Educating your clients about managing risk can make them more comfortable about staying invested in various market conditions.
“Clients typically want to know that you have a risk-management process in place that would minimize any potential losses,” says Prem Malik, chartered accountant and financial advisor with Queensbury Securities Inc. in Toronto.
It is important that your clients have a good understanding of how much risk they can take, Malik advises. And you must explain how you will manage their investments in order to meet their expectations. This way, they will not only trust your advice but stay invested over the long-haul.
“Clients often overestimate their level of risk tolerance,” says George Hartman, CEO of Toronto-based Market Logics Inc. “You find out their true risk tolerance only when their investments fail.”
Here are some ways to help make your clients understand risk:
> Get them to open up
Urge your clients to tell you as much as possible about themselves.
Explain to your clients that you need to know their goals and expectations, Malik says, so you can recommend the investments that are best suited to their current circumstances and helping them reach those goals.
“This makes them part of the process,” he says, and shows them that you have their best interests at heart – earning their trust.”
> Explain your risk profile methodology
Let your clients know that clients often overestimate their risk tolerance and that you want to be certain about how much risk they can take.
Use a risk profile tool or questionnaire in combination with practical and real-life examples to gauge your clients’ appetite for risk, Hartman says. For example, present various portfolio scenarios and ask questions such as: “How would you react if you lost 30% of your money in a particular portfolio?” Vary the question in order to get the client’s true reaction.
> Demonstrate scenarios for managing risk
Show your clients how risk can be counter-balanced in different scenarios.

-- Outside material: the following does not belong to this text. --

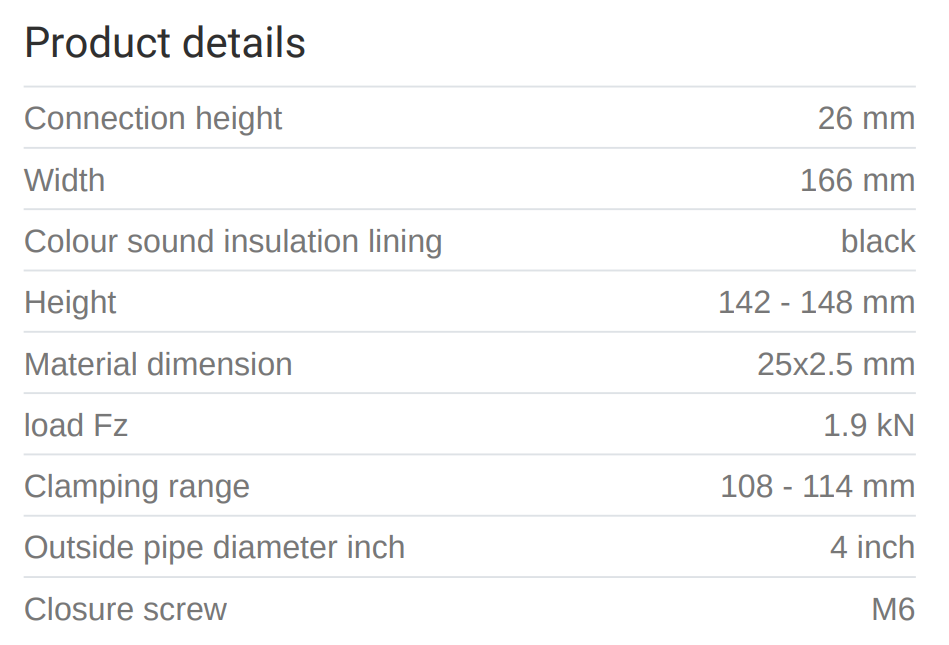Click the word "details" in the heading
Screen dimensions: 949x645
244,43
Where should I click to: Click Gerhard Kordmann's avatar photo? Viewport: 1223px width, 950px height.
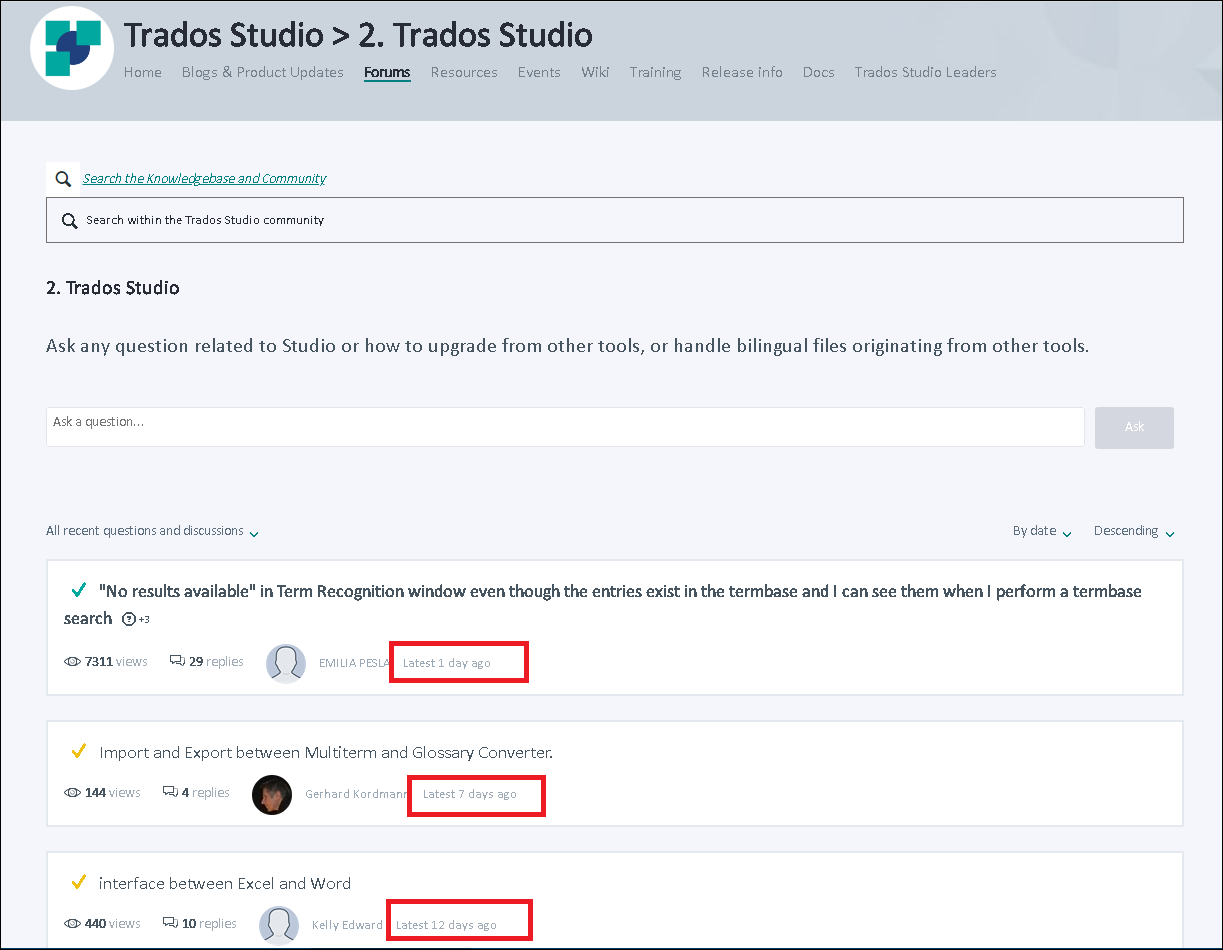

“Provide various illustrations that show how the portfolios you recommend can meet their needs,” Malik says. Show best- and worst-case scenarios by varying the allocations in your illustrations.
As well, encourage your clients to ask as many questions as necessary.
> Get consent
Ask your clients to confirm that they are in agreement with your approach and your recommendations. Hartman recommends having them sign an investment policy statement.
> Follow up
Advise your clients that you will be “taking their temperature” during each review period, Malik says, to ensure that they are comfortable with the performance of their investments in the context of market conditions. Make adjustments, if necessary, to ensure they will remain invested.